First we need to establish the physical difference that we want to cause by our "perfect slice". Since a perfect slice will not displace any material, physically it would not be distinguishable from doing nothing at all. So let's stipulate an actual change in behavior that would be consistent with not displacing material. One such change would be to forego friction on the boundary created by the "slice", meaning that our two half-spheres can frictionlessly move against each other rather than being secured against displacement by friction proportional to the gravitational pressure pulling them together.

Then we would, depending on the orientation, expect tidal forces to be able to displace the sphere halves that would otherwise resist displacement due to friction. Would they fall apart? We can just see what will happen by letting go of frictional shear forces altogether and turning the moon into liquid. It turns out that even a liquid moon would, in its current orbit, be kept in one piece (cf its "Roche limit"). So the "less liquid" case of two frictionlessly joined semispheres would not end up any different.

If the moon were entirely solid then right after you sliced it the two sliced surfaces won't fuse back (if by fusing back you mean that both halves will form one solid whole again), assuming that the high pressure around the core can't refuse the surfaces together around the core. By slicing you basically take the glue away that holds the two pieces together. While gravity holds them in place (as is shown in the other answers), the two halves will not stay at rest relative to each other if a big asteroid hits the moon. In that case, there are three bodies involved in the (inelastic) collision (instead of two), assuming the two halves will globally stay the same before and after the collision. So the two halves will move away from each other initially. After which they damped-oscillating return to each other.

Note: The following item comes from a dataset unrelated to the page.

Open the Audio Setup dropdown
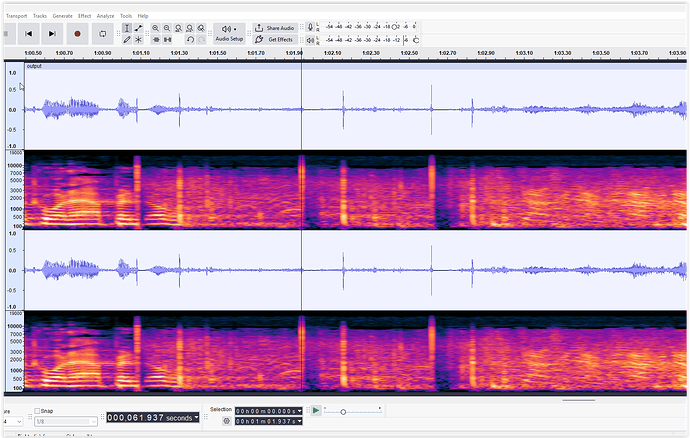This screenshot has height=438, width=690. (x=229, y=33)
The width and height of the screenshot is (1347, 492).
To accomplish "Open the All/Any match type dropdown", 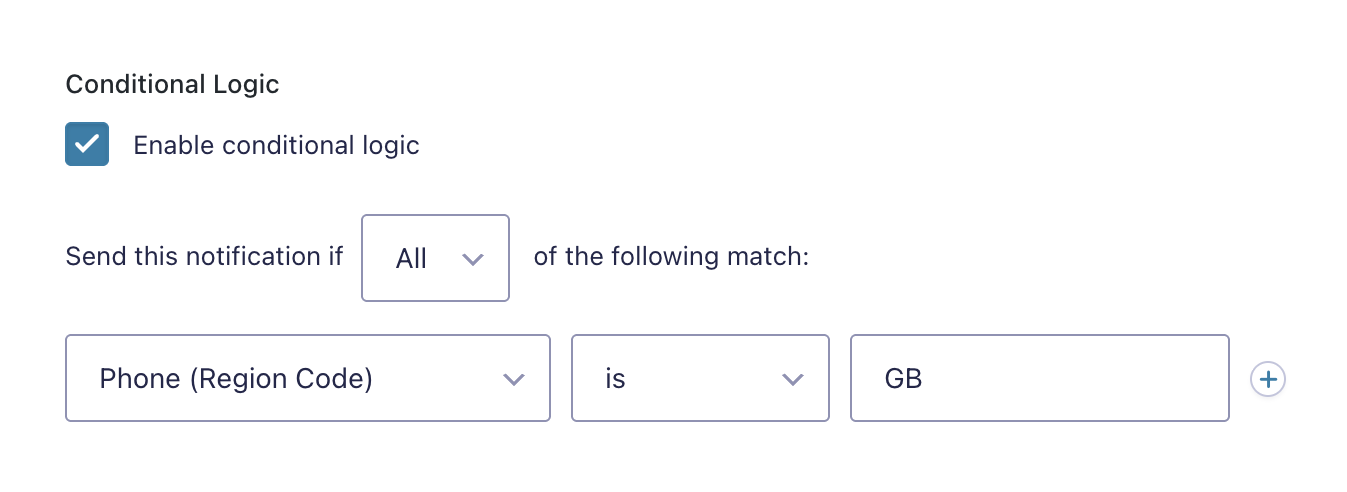I will [435, 258].
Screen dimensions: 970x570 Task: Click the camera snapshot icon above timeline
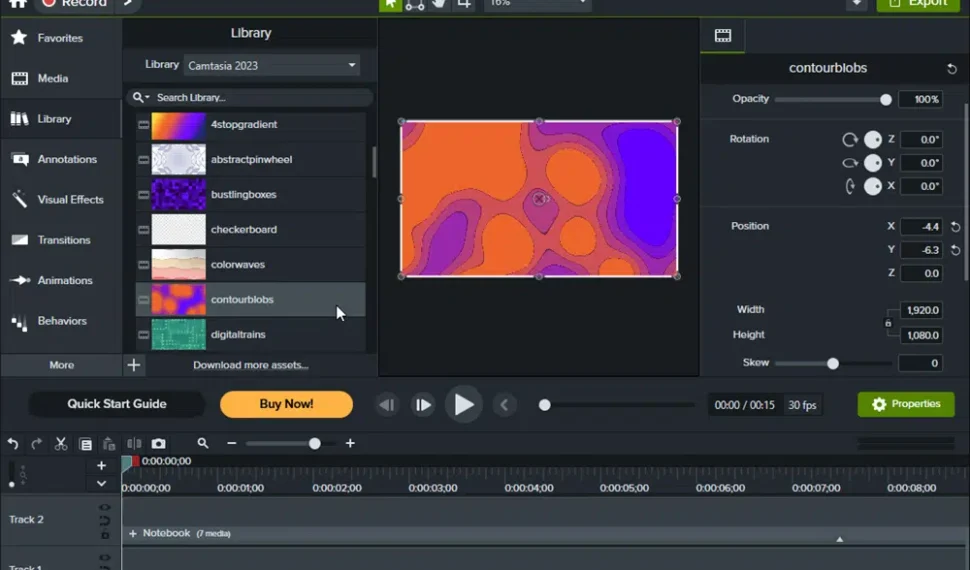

This obviously wouldn't have happened if the two halves were still glued together.

What if the moon is not entirely solid? this is suggested by this article from which this picture is taken: An artist's rendering of the lunar core as identified in new findings by a NASA-led research team. (NASA/MSFC/Renee Weber)

In this case, if you arrive at the fluid part when slicing, the fluid part will refuse shortly after you've sliced it. So there is a fluid connection left. This fluid will not be able though to keep the two halves at rest wrt each other when an asteroid hits one part. So also in that case would the impact of an asteroid will have the result that the two halves initially move away upon which a dampened oscillation follows.

So, if you were living on the moon and the moon was hit by a big asteroid, it could save your life if the moon were cut in half and you would find yourself on the lucky halve.

What no answer has addressed here: Will the two halves refuse again in time? Will two halves of a piece of metal refuse again if you press them together for a long time? No. Will this happen for the two halves of the sliced moon? Likewise, in principle no. You can't make a one-to-one correspondence with two pieces of metal though. Depending on what happens between the two half-moon pieces they will refuse or not. Clearly, the liquid part will always form a whole.